### Task
Format every line of the listing as a JSON list of strings, one string per line, and leave out blank lines.

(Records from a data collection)
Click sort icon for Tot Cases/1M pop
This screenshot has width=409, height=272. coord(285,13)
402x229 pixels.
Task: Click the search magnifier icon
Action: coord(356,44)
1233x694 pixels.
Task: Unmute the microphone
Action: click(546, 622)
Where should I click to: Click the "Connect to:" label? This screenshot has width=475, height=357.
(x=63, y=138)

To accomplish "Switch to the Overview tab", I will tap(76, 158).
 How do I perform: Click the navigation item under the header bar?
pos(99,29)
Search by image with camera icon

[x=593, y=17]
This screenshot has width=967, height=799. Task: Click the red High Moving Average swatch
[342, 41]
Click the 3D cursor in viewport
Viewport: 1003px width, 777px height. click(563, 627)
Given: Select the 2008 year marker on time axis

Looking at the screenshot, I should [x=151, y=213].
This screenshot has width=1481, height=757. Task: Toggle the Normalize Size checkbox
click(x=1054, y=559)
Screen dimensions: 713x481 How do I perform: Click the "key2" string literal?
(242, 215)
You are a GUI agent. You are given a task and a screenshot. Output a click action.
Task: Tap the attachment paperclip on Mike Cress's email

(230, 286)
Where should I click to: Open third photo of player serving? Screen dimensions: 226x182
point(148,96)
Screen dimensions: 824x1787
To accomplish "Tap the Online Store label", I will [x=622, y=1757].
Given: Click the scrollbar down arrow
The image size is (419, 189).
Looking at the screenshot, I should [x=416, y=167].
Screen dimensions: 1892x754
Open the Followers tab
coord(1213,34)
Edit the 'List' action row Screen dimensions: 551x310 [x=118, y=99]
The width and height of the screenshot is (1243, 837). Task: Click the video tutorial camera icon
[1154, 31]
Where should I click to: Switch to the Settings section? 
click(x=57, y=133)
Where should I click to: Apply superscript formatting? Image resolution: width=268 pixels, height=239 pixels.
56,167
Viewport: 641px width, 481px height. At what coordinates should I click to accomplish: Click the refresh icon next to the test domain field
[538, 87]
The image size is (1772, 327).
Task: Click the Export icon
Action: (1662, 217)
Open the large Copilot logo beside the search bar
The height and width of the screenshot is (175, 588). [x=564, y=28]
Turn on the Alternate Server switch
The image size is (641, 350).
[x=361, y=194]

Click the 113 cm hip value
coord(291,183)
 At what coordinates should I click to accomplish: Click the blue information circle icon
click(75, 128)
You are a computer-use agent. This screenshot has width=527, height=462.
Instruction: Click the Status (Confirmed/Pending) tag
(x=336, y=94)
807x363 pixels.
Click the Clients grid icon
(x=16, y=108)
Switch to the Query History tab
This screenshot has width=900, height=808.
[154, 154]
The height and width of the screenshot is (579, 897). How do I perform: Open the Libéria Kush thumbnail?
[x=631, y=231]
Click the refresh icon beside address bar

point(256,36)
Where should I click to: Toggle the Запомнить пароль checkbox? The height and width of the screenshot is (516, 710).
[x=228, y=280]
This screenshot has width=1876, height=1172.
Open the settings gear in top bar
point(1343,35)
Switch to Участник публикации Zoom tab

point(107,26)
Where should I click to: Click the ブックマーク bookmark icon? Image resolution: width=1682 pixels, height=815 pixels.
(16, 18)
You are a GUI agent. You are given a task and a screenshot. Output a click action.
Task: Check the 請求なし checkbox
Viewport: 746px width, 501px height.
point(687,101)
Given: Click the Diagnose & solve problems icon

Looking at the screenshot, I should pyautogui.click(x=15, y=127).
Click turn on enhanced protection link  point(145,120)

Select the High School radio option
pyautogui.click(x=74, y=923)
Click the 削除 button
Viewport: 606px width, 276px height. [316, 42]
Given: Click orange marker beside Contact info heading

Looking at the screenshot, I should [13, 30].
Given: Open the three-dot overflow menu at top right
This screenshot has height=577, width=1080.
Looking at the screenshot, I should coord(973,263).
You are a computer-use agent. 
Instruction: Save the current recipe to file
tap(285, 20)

### Finished task
[
  "Click sort icon for Tot Cases/1M pop",
  "This screenshot has width=409, height=272. coord(285,13)",
  "402x229 pixels.",
  "Task: Click the search magnifier icon",
  "Action: coord(356,44)",
  "1233x694 pixels.",
  "Task: Unmute the microphone",
  "Action: click(546, 622)",
  "Where should I click to: Click the \"Connect to:\" label? This screenshot has width=475, height=357.",
  "(x=63, y=138)",
  "To accomplish \"Switch to the Overview tab\", I will tap(76, 158).",
  " How do I perform: Click the navigation item under the header bar?",
  "pos(99,29)",
  "Search by image with camera icon",
  "[x=593, y=17]",
  "This screenshot has width=967, height=799. Task: Click the red High Moving Average swatch",
  "[342, 41]",
  "Click the 3D cursor in viewport",
  "Viewport: 1003px width, 777px height. click(563, 627)",
  "Given: Select the 2008 year marker on time axis",
  "Looking at the screenshot, I should [x=151, y=213].",
  "This screenshot has width=1481, height=757. Task: Toggle the Normalize Size checkbox",
  "click(x=1054, y=559)",
  "Screen dimensions: 713x481 How do I perform: Click the \"key2\" string literal?",
  "(242, 215)",
  "You are a GUI agent. You are given a task and a screenshot. Output a click action.",
  "Task: Tap the attachment paperclip on Mike Cress's email",
  "(230, 286)",
  "Where should I click to: Open third photo of player serving? Screen dimensions: 226x182",
  "point(148,96)",
  "Screen dimensions: 824x1787",
  "To accomplish \"Tap the Online Store label\", I will [x=622, y=1757].",
  "Given: Click the scrollbar down arrow",
  "The image size is (419, 189).",
  "Looking at the screenshot, I should [x=416, y=167].",
  "Screen dimensions: 1892x754",
  "Open the Followers tab",
  "coord(1213,34)",
  "Edit the 'List' action row Screen dimensions: 551x310 [x=118, y=99]",
  "The width and height of the screenshot is (1243, 837). Task: Click the video tutorial camera icon",
  "[1154, 31]",
  "Where should I click to: Switch to the Settings section? ",
  "click(x=57, y=133)",
  "Where should I click to: Apply superscript formatting? Image resolution: width=268 pixels, height=239 pixels.",
  "56,167",
  "Viewport: 641px width, 481px height. At what coordinates should I click to accomplish: Click the refresh icon next to the test domain field",
  "[538, 87]",
  "The image size is (1772, 327).",
  "Task: Click the Export icon",
  "Action: (1662, 217)",
  "Open the large Copilot logo beside the search bar",
  "The height and width of the screenshot is (175, 588). [x=564, y=28]",
  "Turn on the Alternate Server switch",
  "The image size is (641, 350).",
  "[x=361, y=194]",
  "Click the 113 cm hip value",
  "coord(291,183)",
  " At what coordinates should I click to accomplish: Click the blue information circle icon",
  "click(75, 128)",
  "You are a computer-use agent. This screenshot has width=527, height=462.",
  "Instruction: Click the Status (Confirmed/Pending) tag",
  "(x=336, y=94)",
  "807x363 pixels.",
  "Click the Clients grid icon",
  "(x=16, y=108)",
  "Switch to the Query History tab",
  "This screenshot has width=900, height=808.",
  "[154, 154]",
  "The height and width of the screenshot is (579, 897). How do I perform: Open the Libéria Kush thumbnail?",
  "[x=631, y=231]",
  "Click the refresh icon beside address bar",
  "point(256,36)",
  "Where should I click to: Toggle the Запомнить пароль checkbox? The height and width of the screenshot is (516, 710).",
  "[x=228, y=280]",
  "This screenshot has width=1876, height=1172.",
  "Open the settings gear in top bar",
  "point(1343,35)",
  "Switch to Участник публикации Zoom tab",
  "point(107,26)",
  "Where should I click to: Click the ブックマーク bookmark icon? Image resolution: width=1682 pixels, height=815 pixels.",
  "(16, 18)",
  "You are a GUI agent. You are given a task and a screenshot. Output a click action.",
  "Task: Check the 請求なし checkbox",
  "Viewport: 746px width, 501px height.",
  "point(687,101)",
  "Given: Click the Diagnose & solve problems icon",
  "Looking at the screenshot, I should pyautogui.click(x=15, y=127).",
  "Click turn on enhanced protection link  point(145,120)",
  "Select the High School radio option",
  "pyautogui.click(x=74, y=923)",
  "Click the 削除 button",
  "Viewport: 606px width, 276px height. [316, 42]",
  "Given: Click orange marker beside Contact info heading",
  "Looking at the screenshot, I should [13, 30].",
  "Given: Open the three-dot overflow menu at top right",
  "This screenshot has height=577, width=1080.",
  "Looking at the screenshot, I should coord(973,263).",
  "You are a computer-use agent. ",
  "Instruction: Save the current recipe to file",
  "tap(285, 20)"
]